== RECORDS PROVIDED ==
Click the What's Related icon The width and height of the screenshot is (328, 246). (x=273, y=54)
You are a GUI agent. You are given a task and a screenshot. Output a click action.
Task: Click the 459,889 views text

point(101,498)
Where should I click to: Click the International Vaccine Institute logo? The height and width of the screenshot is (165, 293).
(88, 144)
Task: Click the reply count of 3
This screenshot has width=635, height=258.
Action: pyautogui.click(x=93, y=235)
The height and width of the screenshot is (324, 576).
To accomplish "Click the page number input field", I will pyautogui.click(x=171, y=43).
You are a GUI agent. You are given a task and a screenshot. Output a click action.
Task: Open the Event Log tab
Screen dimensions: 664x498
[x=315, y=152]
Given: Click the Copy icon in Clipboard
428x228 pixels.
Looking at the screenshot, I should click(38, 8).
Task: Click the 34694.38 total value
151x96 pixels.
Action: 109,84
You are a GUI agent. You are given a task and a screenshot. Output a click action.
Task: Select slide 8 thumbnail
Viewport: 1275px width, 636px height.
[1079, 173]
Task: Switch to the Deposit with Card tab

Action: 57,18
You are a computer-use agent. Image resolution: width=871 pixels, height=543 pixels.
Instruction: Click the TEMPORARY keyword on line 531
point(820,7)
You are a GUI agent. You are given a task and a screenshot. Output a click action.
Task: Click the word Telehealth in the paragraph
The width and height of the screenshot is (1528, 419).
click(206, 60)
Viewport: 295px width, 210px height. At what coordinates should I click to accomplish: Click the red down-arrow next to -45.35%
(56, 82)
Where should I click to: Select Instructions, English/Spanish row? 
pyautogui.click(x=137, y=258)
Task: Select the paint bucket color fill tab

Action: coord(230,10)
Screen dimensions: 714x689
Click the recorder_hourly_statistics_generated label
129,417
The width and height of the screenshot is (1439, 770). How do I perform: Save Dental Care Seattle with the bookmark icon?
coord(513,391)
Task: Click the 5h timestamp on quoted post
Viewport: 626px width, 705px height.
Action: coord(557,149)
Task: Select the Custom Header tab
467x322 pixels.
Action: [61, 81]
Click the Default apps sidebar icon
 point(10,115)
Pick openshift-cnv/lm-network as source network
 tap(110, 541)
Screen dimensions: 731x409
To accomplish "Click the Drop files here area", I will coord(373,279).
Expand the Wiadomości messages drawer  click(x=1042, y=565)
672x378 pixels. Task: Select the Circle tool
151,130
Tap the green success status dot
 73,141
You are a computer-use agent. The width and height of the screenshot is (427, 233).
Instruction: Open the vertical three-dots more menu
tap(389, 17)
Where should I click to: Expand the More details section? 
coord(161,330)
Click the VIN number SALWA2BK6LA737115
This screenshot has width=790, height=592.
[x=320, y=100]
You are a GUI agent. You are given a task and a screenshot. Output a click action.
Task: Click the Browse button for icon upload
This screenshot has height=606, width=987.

== WORK REQUIRED ==
From the first line to the last, transcribe the listing exactly.

== REPLY ==
Click the What's Related icon The width and height of the screenshot is (328, 246). (x=273, y=54)
You are a GUI agent. You are given a task and a screenshot. Output a click action.
Task: Click the 459,889 views text

point(101,498)
Where should I click to: Click the International Vaccine Institute logo? The height and width of the screenshot is (165, 293).
(88, 144)
Task: Click the reply count of 3
This screenshot has width=635, height=258.
Action: pyautogui.click(x=93, y=235)
The height and width of the screenshot is (324, 576).
To accomplish "Click the page number input field", I will pyautogui.click(x=171, y=43).
You are a GUI agent. You are given a task and a screenshot. Output a click action.
Task: Open the Event Log tab
Screen dimensions: 664x498
[x=315, y=152]
Given: Click the Copy icon in Clipboard
428x228 pixels.
Looking at the screenshot, I should click(38, 8).
Task: Click the 34694.38 total value
151x96 pixels.
Action: 109,84
You are a GUI agent. You are given a task and a screenshot. Output a click action.
Task: Select slide 8 thumbnail
Viewport: 1275px width, 636px height.
[1079, 173]
Task: Switch to the Deposit with Card tab

Action: 57,18
You are a computer-use agent. Image resolution: width=871 pixels, height=543 pixels.
Instruction: Click the TEMPORARY keyword on line 531
point(820,7)
You are a GUI agent. You are given a task and a screenshot. Output a click action.
Task: Click the word Telehealth in the paragraph
The width and height of the screenshot is (1528, 419).
click(206, 60)
Viewport: 295px width, 210px height. At what coordinates should I click to accomplish: Click the red down-arrow next to -45.35%
(56, 82)
Where should I click to: Select Instructions, English/Spanish row? 
pyautogui.click(x=137, y=258)
Task: Select the paint bucket color fill tab

Action: coord(230,10)
Screen dimensions: 714x689
Click the recorder_hourly_statistics_generated label
129,417
The width and height of the screenshot is (1439, 770). How do I perform: Save Dental Care Seattle with the bookmark icon?
coord(513,391)
Task: Click the 5h timestamp on quoted post
Viewport: 626px width, 705px height.
Action: coord(557,149)
Task: Select the Custom Header tab
467x322 pixels.
Action: [61, 81]
Click the Default apps sidebar icon
 point(10,115)
Pick openshift-cnv/lm-network as source network
 tap(110, 541)
Screen dimensions: 731x409
To accomplish "Click the Drop files here area", I will coord(373,279).
Expand the Wiadomości messages drawer  click(x=1042, y=565)
672x378 pixels. Task: Select the Circle tool
151,130
Tap the green success status dot
 73,141
You are a computer-use agent. The width and height of the screenshot is (427, 233).
Instruction: Open the vertical three-dots more menu
tap(389, 17)
Where should I click to: Expand the More details section? 
coord(161,330)
Click the VIN number SALWA2BK6LA737115
This screenshot has width=790, height=592.
[x=320, y=100]
You are a GUI agent. You are given a task and a screenshot. Output a click action.
Task: Click the Browse button for icon upload
This screenshot has height=606, width=987.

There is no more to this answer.